The entries below should be output exactly as written.

============

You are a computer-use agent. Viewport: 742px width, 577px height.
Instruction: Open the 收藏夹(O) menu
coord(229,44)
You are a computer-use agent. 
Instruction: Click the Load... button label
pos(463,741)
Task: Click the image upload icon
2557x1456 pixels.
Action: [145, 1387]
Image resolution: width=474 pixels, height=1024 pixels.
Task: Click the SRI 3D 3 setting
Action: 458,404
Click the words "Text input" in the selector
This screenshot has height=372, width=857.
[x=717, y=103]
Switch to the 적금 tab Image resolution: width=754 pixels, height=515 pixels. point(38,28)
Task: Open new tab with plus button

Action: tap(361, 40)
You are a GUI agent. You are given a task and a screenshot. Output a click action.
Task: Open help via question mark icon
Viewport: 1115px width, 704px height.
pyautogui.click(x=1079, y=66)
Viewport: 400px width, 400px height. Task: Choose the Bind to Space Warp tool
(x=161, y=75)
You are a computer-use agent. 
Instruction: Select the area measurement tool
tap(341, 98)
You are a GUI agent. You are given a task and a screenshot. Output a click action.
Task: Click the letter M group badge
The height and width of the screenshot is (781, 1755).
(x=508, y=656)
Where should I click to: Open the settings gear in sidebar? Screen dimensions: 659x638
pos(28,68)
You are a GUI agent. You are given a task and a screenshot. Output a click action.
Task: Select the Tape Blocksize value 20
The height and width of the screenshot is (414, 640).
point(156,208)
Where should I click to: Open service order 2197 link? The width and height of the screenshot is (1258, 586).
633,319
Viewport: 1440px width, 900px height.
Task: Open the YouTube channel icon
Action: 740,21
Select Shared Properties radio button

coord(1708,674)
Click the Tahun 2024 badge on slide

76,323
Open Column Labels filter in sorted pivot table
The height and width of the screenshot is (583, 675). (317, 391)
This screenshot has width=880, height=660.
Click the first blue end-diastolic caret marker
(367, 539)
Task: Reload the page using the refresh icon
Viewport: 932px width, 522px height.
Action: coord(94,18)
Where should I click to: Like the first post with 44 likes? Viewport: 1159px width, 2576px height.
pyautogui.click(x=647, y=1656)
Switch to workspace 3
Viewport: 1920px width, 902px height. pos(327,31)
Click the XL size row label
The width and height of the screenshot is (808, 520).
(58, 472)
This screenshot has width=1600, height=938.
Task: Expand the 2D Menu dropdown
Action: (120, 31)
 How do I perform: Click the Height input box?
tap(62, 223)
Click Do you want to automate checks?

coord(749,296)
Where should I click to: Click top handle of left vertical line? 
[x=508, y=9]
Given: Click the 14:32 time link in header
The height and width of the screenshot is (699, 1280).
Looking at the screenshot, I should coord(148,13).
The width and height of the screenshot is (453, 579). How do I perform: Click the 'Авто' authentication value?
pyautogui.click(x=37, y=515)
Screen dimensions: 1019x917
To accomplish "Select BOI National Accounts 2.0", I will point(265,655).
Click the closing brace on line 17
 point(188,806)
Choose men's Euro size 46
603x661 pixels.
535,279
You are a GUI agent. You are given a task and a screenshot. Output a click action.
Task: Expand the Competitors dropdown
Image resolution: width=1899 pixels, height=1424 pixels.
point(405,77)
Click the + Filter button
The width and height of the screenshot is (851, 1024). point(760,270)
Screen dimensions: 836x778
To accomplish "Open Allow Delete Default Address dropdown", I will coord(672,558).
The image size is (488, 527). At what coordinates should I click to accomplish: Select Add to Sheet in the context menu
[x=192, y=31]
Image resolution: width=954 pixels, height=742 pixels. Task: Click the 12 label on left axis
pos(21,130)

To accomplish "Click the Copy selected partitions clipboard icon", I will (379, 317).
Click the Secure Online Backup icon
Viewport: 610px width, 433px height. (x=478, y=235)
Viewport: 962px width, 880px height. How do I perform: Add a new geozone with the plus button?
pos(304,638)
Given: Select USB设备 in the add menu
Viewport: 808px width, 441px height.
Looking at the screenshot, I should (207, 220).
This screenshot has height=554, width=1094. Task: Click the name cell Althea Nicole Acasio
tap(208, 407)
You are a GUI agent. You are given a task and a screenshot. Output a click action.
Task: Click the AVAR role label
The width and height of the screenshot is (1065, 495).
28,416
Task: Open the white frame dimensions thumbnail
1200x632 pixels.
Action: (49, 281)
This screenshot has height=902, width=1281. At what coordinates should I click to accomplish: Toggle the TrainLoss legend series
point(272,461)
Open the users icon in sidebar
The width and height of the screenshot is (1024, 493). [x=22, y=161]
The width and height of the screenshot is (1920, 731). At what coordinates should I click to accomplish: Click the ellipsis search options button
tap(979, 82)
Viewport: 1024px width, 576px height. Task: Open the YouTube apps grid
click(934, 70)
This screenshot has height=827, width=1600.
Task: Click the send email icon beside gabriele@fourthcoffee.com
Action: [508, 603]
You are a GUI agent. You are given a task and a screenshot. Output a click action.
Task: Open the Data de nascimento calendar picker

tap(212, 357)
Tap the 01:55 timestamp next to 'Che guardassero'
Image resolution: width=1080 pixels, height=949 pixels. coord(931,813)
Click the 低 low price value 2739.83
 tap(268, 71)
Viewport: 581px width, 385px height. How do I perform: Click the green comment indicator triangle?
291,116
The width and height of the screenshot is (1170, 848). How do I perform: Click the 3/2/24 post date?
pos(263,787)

============

→ **Your solution**
You are a computer-use agent. Viewport: 742px width, 577px height.
Instruction: Open the 收藏夹(O) menu
coord(229,44)
You are a computer-use agent. 
Instruction: Click the Load... button label
pos(463,741)
Task: Click the image upload icon
2557x1456 pixels.
Action: [145, 1387]
Image resolution: width=474 pixels, height=1024 pixels.
Task: Click the SRI 3D 3 setting
Action: 458,404
Click the words "Text input" in the selector
This screenshot has height=372, width=857.
[x=717, y=103]
Switch to the 적금 tab Image resolution: width=754 pixels, height=515 pixels. point(38,28)
Task: Open new tab with plus button

Action: tap(361, 40)
You are a GUI agent. You are given a task and a screenshot. Output a click action.
Task: Open help via question mark icon
Viewport: 1115px width, 704px height.
pyautogui.click(x=1079, y=66)
Viewport: 400px width, 400px height. Task: Choose the Bind to Space Warp tool
(x=161, y=75)
You are a computer-use agent. 
Instruction: Select the area measurement tool
tap(341, 98)
You are a GUI agent. You are given a task and a screenshot. Output a click action.
Task: Click the letter M group badge
The height and width of the screenshot is (781, 1755).
(x=508, y=656)
Where should I click to: Open the settings gear in sidebar? Screen dimensions: 659x638
pos(28,68)
You are a GUI agent. You are given a task and a screenshot. Output a click action.
Task: Select the Tape Blocksize value 20
The height and width of the screenshot is (414, 640).
point(156,208)
Where should I click to: Open service order 2197 link? The width and height of the screenshot is (1258, 586).
633,319
Viewport: 1440px width, 900px height.
Task: Open the YouTube channel icon
Action: 740,21
Select Shared Properties radio button

coord(1708,674)
Click the Tahun 2024 badge on slide

76,323
Open Column Labels filter in sorted pivot table
The height and width of the screenshot is (583, 675). (317, 391)
This screenshot has width=880, height=660.
Click the first blue end-diastolic caret marker
(367, 539)
Task: Reload the page using the refresh icon
Viewport: 932px width, 522px height.
Action: coord(94,18)
Where should I click to: Like the first post with 44 likes? Viewport: 1159px width, 2576px height.
pyautogui.click(x=647, y=1656)
Switch to workspace 3
Viewport: 1920px width, 902px height. pos(327,31)
Click the XL size row label
The width and height of the screenshot is (808, 520).
(58, 472)
This screenshot has width=1600, height=938.
Task: Expand the 2D Menu dropdown
Action: (120, 31)
 How do I perform: Click the Height input box?
tap(62, 223)
Click Do you want to automate checks?

coord(749,296)
Where should I click to: Click top handle of left vertical line? 
[x=508, y=9]
Given: Click the 14:32 time link in header
The height and width of the screenshot is (699, 1280).
Looking at the screenshot, I should coord(148,13).
The width and height of the screenshot is (453, 579). How do I perform: Click the 'Авто' authentication value?
pyautogui.click(x=37, y=515)
Screen dimensions: 1019x917
To accomplish "Select BOI National Accounts 2.0", I will point(265,655).
Click the closing brace on line 17
 point(188,806)
Choose men's Euro size 46
603x661 pixels.
535,279
You are a GUI agent. You are given a task and a screenshot. Output a click action.
Task: Expand the Competitors dropdown
Image resolution: width=1899 pixels, height=1424 pixels.
point(405,77)
Click the + Filter button
The width and height of the screenshot is (851, 1024). point(760,270)
Screen dimensions: 836x778
To accomplish "Open Allow Delete Default Address dropdown", I will coord(672,558).
The image size is (488, 527). At what coordinates should I click to accomplish: Select Add to Sheet in the context menu
[x=192, y=31]
Image resolution: width=954 pixels, height=742 pixels. Task: Click the 12 label on left axis
pos(21,130)

To accomplish "Click the Copy selected partitions clipboard icon", I will (379, 317).
Click the Secure Online Backup icon
Viewport: 610px width, 433px height. (x=478, y=235)
Viewport: 962px width, 880px height. How do I perform: Add a new geozone with the plus button?
pos(304,638)
Given: Select USB设备 in the add menu
Viewport: 808px width, 441px height.
Looking at the screenshot, I should (207, 220).
This screenshot has height=554, width=1094. Task: Click the name cell Althea Nicole Acasio
tap(208, 407)
You are a GUI agent. You are given a task and a screenshot. Output a click action.
Task: Click the AVAR role label
The width and height of the screenshot is (1065, 495).
28,416
Task: Open the white frame dimensions thumbnail
1200x632 pixels.
Action: (49, 281)
This screenshot has height=902, width=1281. At what coordinates should I click to accomplish: Toggle the TrainLoss legend series
point(272,461)
Open the users icon in sidebar
The width and height of the screenshot is (1024, 493). [x=22, y=161]
The width and height of the screenshot is (1920, 731). At what coordinates should I click to accomplish: Click the ellipsis search options button
tap(979, 82)
Viewport: 1024px width, 576px height. Task: Open the YouTube apps grid
click(934, 70)
This screenshot has height=827, width=1600.
Task: Click the send email icon beside gabriele@fourthcoffee.com
Action: [508, 603]
You are a GUI agent. You are given a task and a screenshot. Output a click action.
Task: Open the Data de nascimento calendar picker

tap(212, 357)
Tap the 01:55 timestamp next to 'Che guardassero'
Image resolution: width=1080 pixels, height=949 pixels. coord(931,813)
Click the 低 low price value 2739.83
 tap(268, 71)
Viewport: 581px width, 385px height. How do I perform: Click the green comment indicator triangle?
291,116
The width and height of the screenshot is (1170, 848). How do I perform: Click the 3/2/24 post date?
pos(263,787)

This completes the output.